Balthasar de Beaujoyeulx (modernized French: Balthazar de Beaujoyeux /fr/), originally Baldassare da (or di) Belgiojoso (modern Italian pronunciation: /it/; died c. 1587 in Paris) was an Italian violinist, composer, and choreographer.

==Career==
Beaujoyeulx moved to Paris in 1555, where he became a servant at the court of Catherine de' Medici. He tutored two of her sons and displayed a talent for arranging elaborate entertainments for the court. He participated in the masquerade Défense du paradis in 1572 and mounted the Ballet aux ambassadeurs polonais in 1573: one of the first works to be recognized as a true court ballet, staged to honor the Polish ambassadors who were visiting Paris upon the accession of Henry of Anjou to the throne of Poland.

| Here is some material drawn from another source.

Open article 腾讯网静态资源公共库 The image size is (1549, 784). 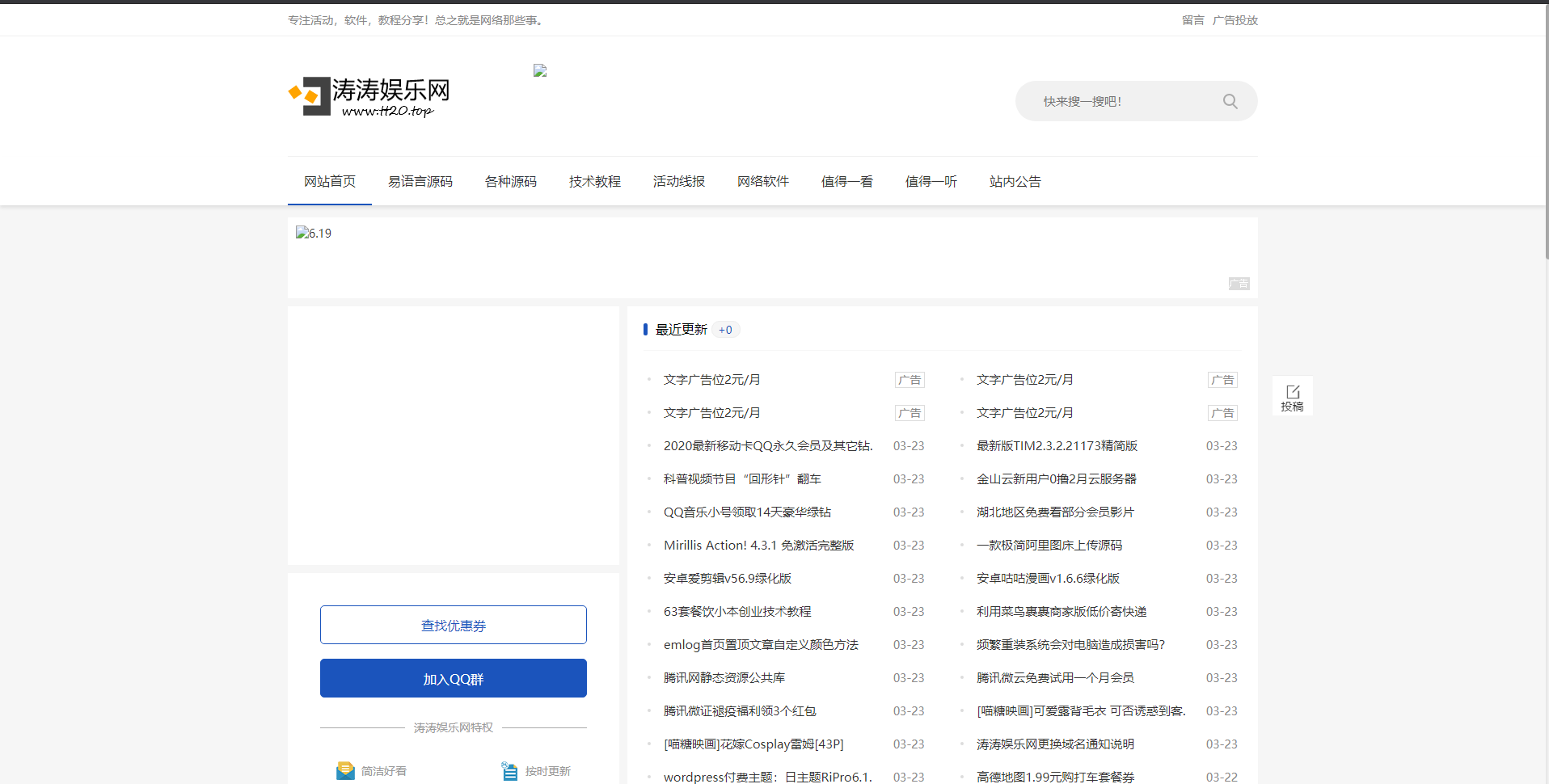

On 24 September 1581 Henry III's favorite the Duke de Joyeuse married Marguerite de Lorraine (1564–1625), daughter of Nicolas, Duke of Mercœur and sister of the queen consort Louise of Lorraine. For the wedding celebrations Queen Louise devised and presented a five-and-a-half-hour dance extravaganza called the Ballet Comique de la Reine which cost over a million écu. She organized her own team of writers and musicians: the text was by the Sieur de la Chesnaye (Nicolas Filleul), the music by "Lambert de Beaulieu" (in fact Girard de Beaulieu), the sets by Jacques Patin, and Beaujoyeulx, who created the scenario, choreographed, stage managed, and directed. Since it incorporated a story line about the legend of the mythological enchantress Circe, it is generally regarded as the first ballet. The title page of his published account of the event states that he was employed as valet de chambre to both the King (Catherine's son, Henry III) and the Queen (queen consort Louise of Lorraine).